Echinacea 'Chiquita'
Short form from Terranova, shows some quilling but not yet very stable. 35cm.

Echinacea 'Coupe Soleil'
One of the first 'Anemone' centred varieties, still good. 65cm

Echinacea 'Cranberry Cupcake'
Short form from Terra Nova, strong for an anemone type. 40cm

Echinacea 'Evening Glow'
Subtle creamy yellow flowers, suffusing pink around the cone as the flower ages. 50cm.

Echinacea 'Flame Thrower'
Highly recommended. Very bushy, easy. from Terra Nova. 90cm.

Echinacea 'Gemini Pink'
Simple, semi-double dusky-pink, a good garden plant. 60cm

Echinacea 'Green Envy'
Has some pallida in it with drooping ray petals dipped in green. 75cm

Echinacea 'Green Jewel'
A rather beautiful, fully double lime green. 50cm

Echinacea 'Green Line'
Not really green but gently suffused on opening. 50cm.

Echinacea 'Guava Ice'
Nice two-tone effect with a salmon cone & pink ray petals. 85cm.

Echinacea 'Hot Lava'
Really in your face & well named.  Not a strong grower. 60cm.

Echinacea 'Hot Summer'
Unusual form with salmon-orange flowers, the reverse of the petals are a bright pink. 80cm.

Echinacea 'Leilani'
Close to E.paradoxa but more persistent & long lived. 90cm.

Echinacea 'Mac 'n' Cheese'
Very intense, glowing golden-orange flowers. From Terra Nova. 90cm

Echinacea 'Mama Mia'
Subtly bicoloured salmon flowers taking on violet-pink overtones. 90cm

Echinacea 'Maui Sunshine'
Very profuse yellow form with narrow ray petals. 60cm.

Echinacea 'Meditation'
Short, heavily branched plants, the first to flower & last to finish. 40cm.

Echinacea 'Mozzarella'
A real pure-white anemone form, continuously in flower. 70cm.

Echinacea 'Piccolino'
From Nico Rijnbeek, a strong growing Anemone form. 40cm.

Echinacea 'Pink Poodle'
'Doubledecker' was the first hose-in-hose variety & very unstable. This is much better. 60cm. 

Echinacea pallida
A true species & great garden plant with very long, spidery, drooping ray petals. Not seen often enough. 90cm.

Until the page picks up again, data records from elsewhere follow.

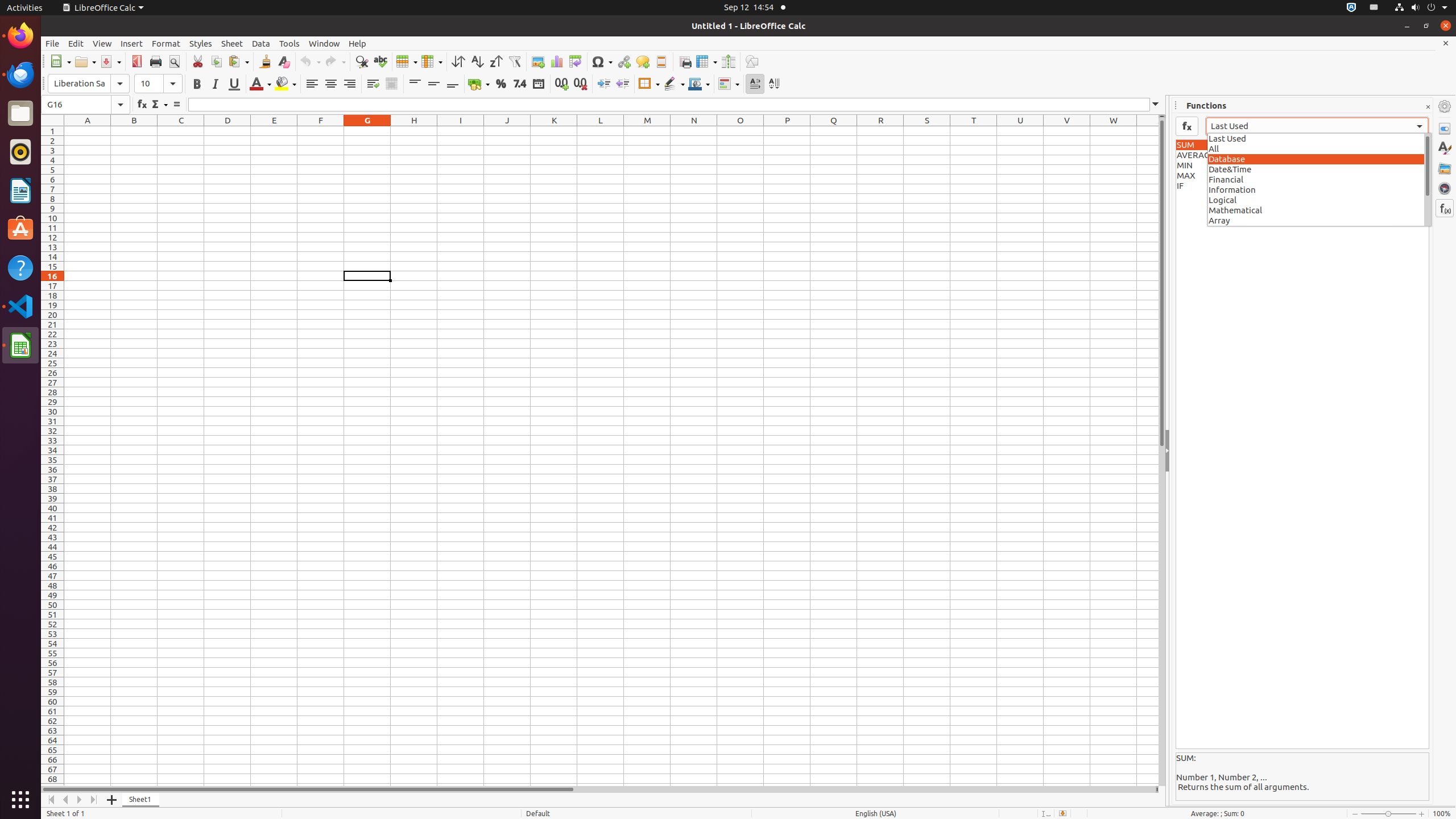
Increase Element type: push-button (603, 83)
Italic Element type: toggle-button (214, 83)
Sheet Element type: menu (231, 43)
Move Right Element type: push-button (79, 799)
E1 Element type: table-cell (273, 130)
Given the description of an element on the screen output the (x, y) to click on. 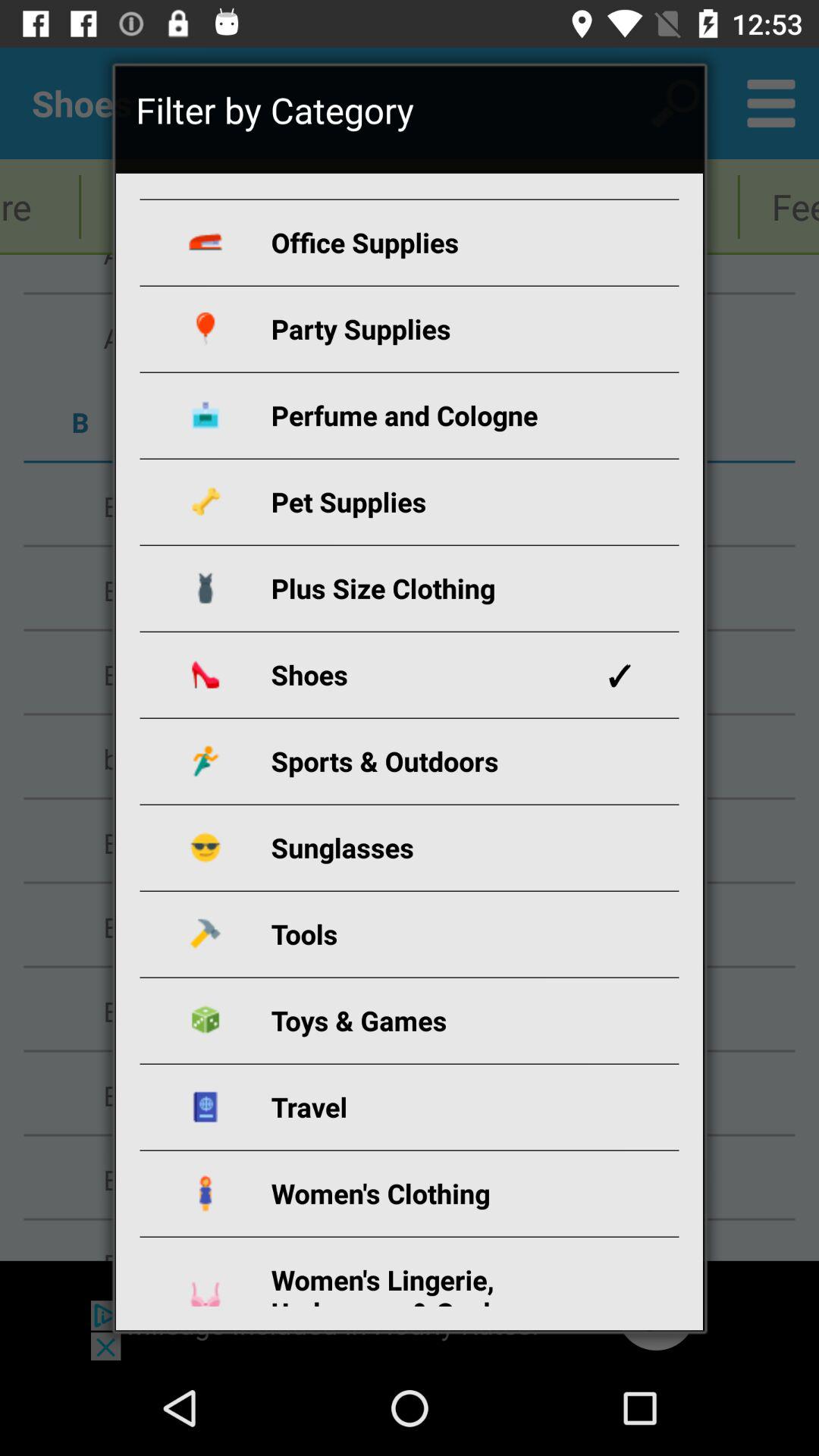
jump until office supplies (427, 242)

Echinacea purpurea 'Adam Saul'
From It Saul nursery, this short form is never out of flower from late summer. 45cm.

Echinacea purpurea 'Augustkonigin'
An old German hybrid, still popular today. A great garden plant. 75cm.

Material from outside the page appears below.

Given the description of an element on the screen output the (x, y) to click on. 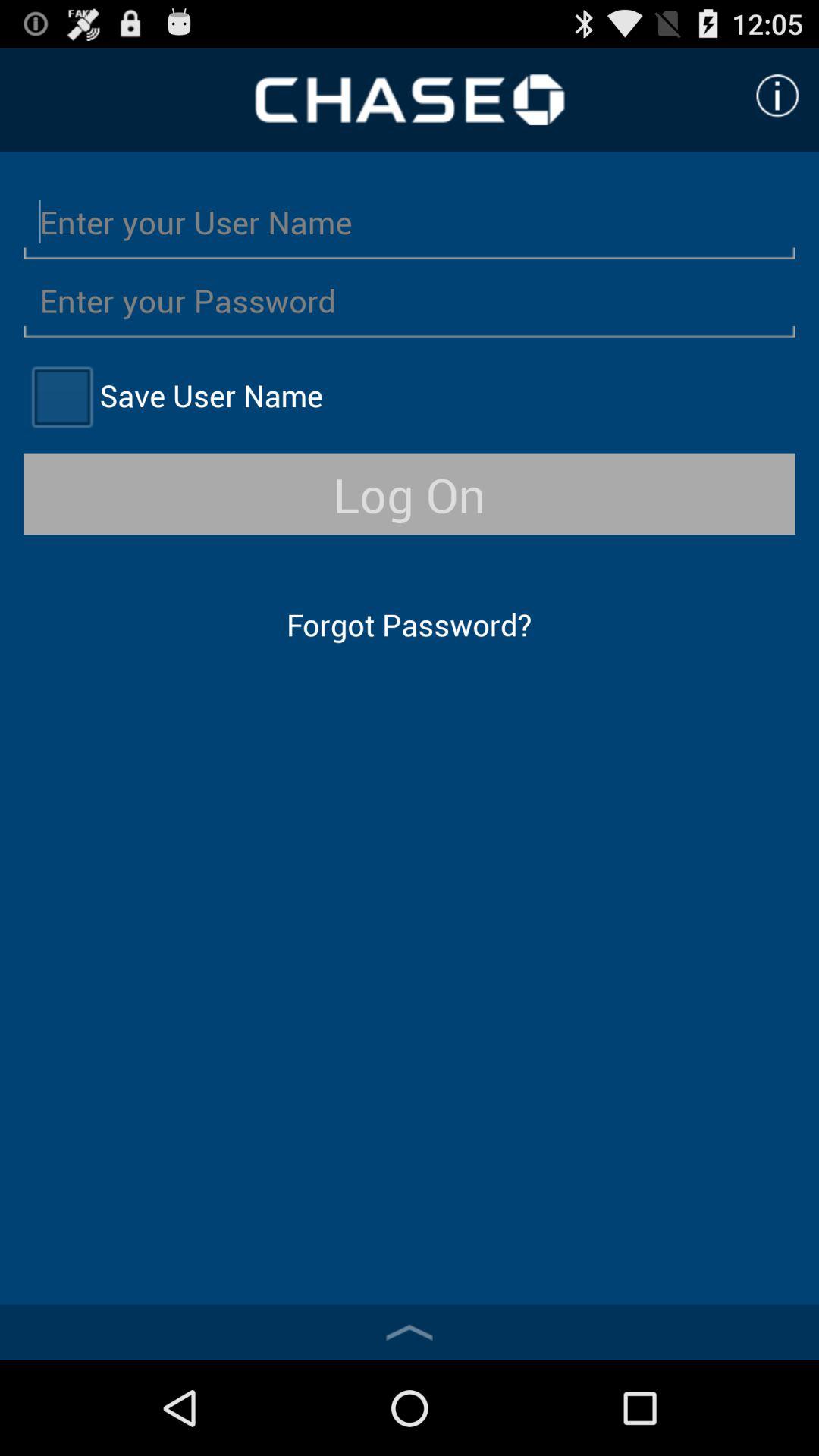
jump until forgot password? icon (408, 624)
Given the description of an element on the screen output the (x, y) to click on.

Echinacea 'Raspberry Truffle'
Very distinct 'Anemone' form with rich raspberry-pink flowers. 50cm.

Echinacea 'Secret Lust'
Striking, glowing rich orange 'anemone' form. Not a strong grower, but wow! 60cm.

Echinacea 'Secret Passsion'
Another from the same series, stronger growing this time. 45cm.

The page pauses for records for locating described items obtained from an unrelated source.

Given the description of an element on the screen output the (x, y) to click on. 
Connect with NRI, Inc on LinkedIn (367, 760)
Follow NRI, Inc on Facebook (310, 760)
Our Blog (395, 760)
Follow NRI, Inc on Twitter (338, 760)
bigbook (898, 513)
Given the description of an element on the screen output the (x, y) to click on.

Echinacea 'Sombrero Sandy Yellow'
Short form with well branched stems having small, soft creamy yellow flowers. 50cm.

Echinacea 'Spider'
Has a lot of E.tennesseensis in it's breeding. Narrow ray petals are all quilled.  40cm.

Echinacea pupurea 'Fragrant Angel'
Terra Nova introduction with a rather strong scent. Few have any form of scent so this is a breeding breakthrough. 90cm.

Echinacea purpurea 'Green Eyes'
Named for the central cone of which has two distinct rings of green, well illustrated above.  60cm. 

Echinacea purpurea 'Meringue'
A very profuse 'Anemone' flowered white form, always in flower. 45cm.

Echinacea purpurea 'Southern Belle'
Distinct two-tone form with a bright pink cone & dusky pink ray petals. 80cm.

Echinacea purpurea 'Tom Thumb'
A strong grower, said to be suitable for a pot (not really recommended !) 40cm.

Echinacea purpurea 'White Swan'
Still popular, for the back of the border & true from seed. 120cm.

Echinacea 'Tangerine Dream'
A good contrast between the orange ray petals & almost black cone. 55cm. 

Echinacea Tomato Soup'
Aptly named, this is really glowing, not a strong grower however. 50cm.

Echinacea 'Yellow Spider'
From the new 'Spider Series' this has soft creamy-yellow quilled petals.  50cm.